→ **BLOC DE TEXTE**
Compter les cardinaux

29 novembre 2024

Le pape François créera 21 nouveaux cardinaux lors du consistoire du Vatican qui se tiendra le 7 décembre prochain.

L'un d'eux, Mgr Angelo Acerbi, a 99 ans et sera donc dès le début membre sans droit de vote du Collège des cardinaux.

Les 20 restants seront à partir de ce jour éligibles pour voter lors d'un conclave papal — à moins qu'ils n'atteignent 80 ans avant le décès ou la démission du pape, ils seront parmi les hommes qui choisiront le prochain pape.

Qui sont-ils et que nous apprend l’évolution du profil du Collège des cardinaux sur l’Église d’aujourd’hui ?

Le Pillar regarde les chiffres.

Le droit canon prévoit que le nombre de cardinaux ayant le droit de vote devrait normalement être de 120, même si les papes sont libres d’en nommer davantage s’ils le souhaitent. Le matin du 7 décembre, avant que le consistoire ne nomme officiellement les nouveaux cardinaux, il y aura déjà exactement 120 cardinaux en âge de voter.

Alors pourquoi le pape François en ajoute-t-il 20 autres ?

Il s’avère que l’année à venir sera riche en 80 ans pour les membres du collège. Le cardinal Oswald Gracias de l’archidiocèse de Bombay fêtera ses 80 ans la veille de Noël, quelques semaines seulement après le consistoire. Treize autres cardinaux fêteront leur 80e anniversaire en 2025, dont des cardinaux bien connus comme le cardinal Christoph Schönborn, le 22 janvier, et le cardinal Robert Sarah, le 15 juin.

Le cardinal Philippe Ouédraogo, archevêque émérite de Ouagadougou, au Burkina Faso, termine l'année en ayant 80 ans le 31 décembre 2025.

Alors que le nombre de cardinaux en âge de voter atteindra brièvement 140, d'ici la fin de 2025, il reviendra à 126, car l'un des cardinaux que le pape François créera lors du prochain consistoire, le père Timothy Radcliffe, OP, aura également 80 ans en 2025.

Et si le pape François attend l’été 2026 pour organiser un autre consistoire, le collège sera alors réduit à 120 membres.

Ces chiffres indiquant un renouvellement générationnel parmi les votants du Collège des cardinaux, il n'est pas surprenant qu'après 11 ans de pontificat du pape François, ce corps soit de plus en plus marqué par ses choix.

→ **TRAVAIL À FAIRE**
**1)** Répondez à ces questions sur l'article consacré aux cardinaux :
(a) Quel âge a Mgr Angelo Acerbi ?
(b) Selon le droit canon, combien de cardinaux ayant le droit de vote devrait-il normalement y avoir ?
(c) À quelle date le cardinal Robert Sarah fêtera-t-il ses 80 ans ?
**2)** Dans l'article sur les cardinaux, extrayez fidèlement tout le passage qui va de « Le Pillar regarde » jusqu'à « âge de voter. ».
**3)** Pourriez-vous prolonger l'article sur le renouvellement du Collège des cardinaux à partir de l'endroit où il s'arrête ?

→ **CONTENU DES DONNÉES**

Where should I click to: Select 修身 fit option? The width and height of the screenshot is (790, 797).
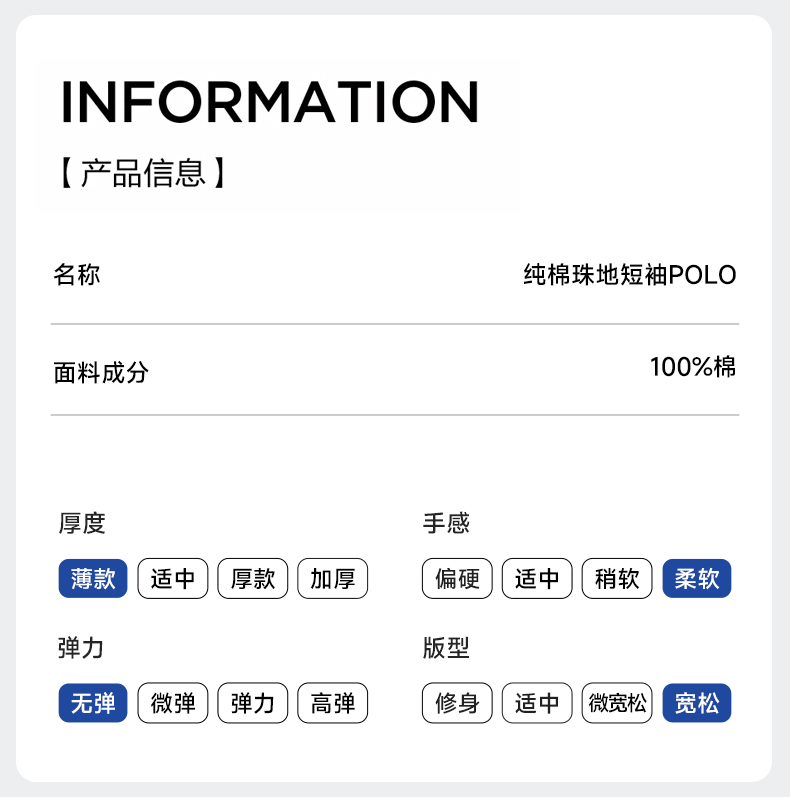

→ **RÉPONSES**
**1)**
(a) 99 ans.
(b) 120.
(c) Le 15 juin 2025.

**2)**
Le Pillar regarde les chiffres.

Le droit canon prévoit que le nombre de cardinaux ayant le droit de vote devrait normalement être de 120, même si les papes sont libres d’en nommer davantage s’ils le souhaitent. Le matin du 7 décembre, avant que le consistoire ne nomme officiellement les nouveaux cardinaux, il y aura déjà exactement 120 cardinaux en âge de voter.

**3)**
A l'approche du consistoire du mois prochain, 76% des cardinaux en âge de voter sont des hommes élevés au rang de cardinal par le pape François. Les 20 cardinaux supplémentaires de décembre porteront cette proportion à 79%.

Il ne reste plus que six cardinaux choisis par Jean-Paul II qui ont encore l'âge de voter, soit environ 5% du collège. Deux d'entre eux, le cardinal Schonborn et le cardinal Vinko Puljic, auront 80 ans l'année prochaine, mais l'empreinte de Jean-Paul II sur le collège des cardinaux perdurera encore quelques années. Le plus jeune cardinal qu'il ait nommé est le cardinal Peter Erdo, qui a actuellement 72 ans et n'aura pas 80 ans avant juin 2032.

Après le consistoire de décembre, 16% des 140 cardinaux en âge de voter seront des hommes ajoutés au collège par Benoît XVI. Parmi ces 23 cardinaux, le plus jeune est le cardinal Baselios Thottunkal, 65 ans, archevêque majeur de l'Église catholique syro-malabare. Il n'atteindra pas 80 ans avant 15 ans, soit en juin 2039.


L’un des aspects les plus souvent discutés du choix des cardinaux du pape François est son désir de nommer des cardinaux « des périphéries ». Six des 20 nouveaux cardinaux proviennent de sièges épiscopaux qui n’ont jamais eu de cardinal auparavant.

Trois d'entre eux sont des évêques latins provenant de pays qui ont déjà eu des cardinaux, mais venant de sièges qui n'en avaient pas eu auparavant : l'archidiocèse de Santiago del Estero en Argentine, l'archidiocèse de Guayaquil en Équateur et le diocèse de Kalookan aux Philippines.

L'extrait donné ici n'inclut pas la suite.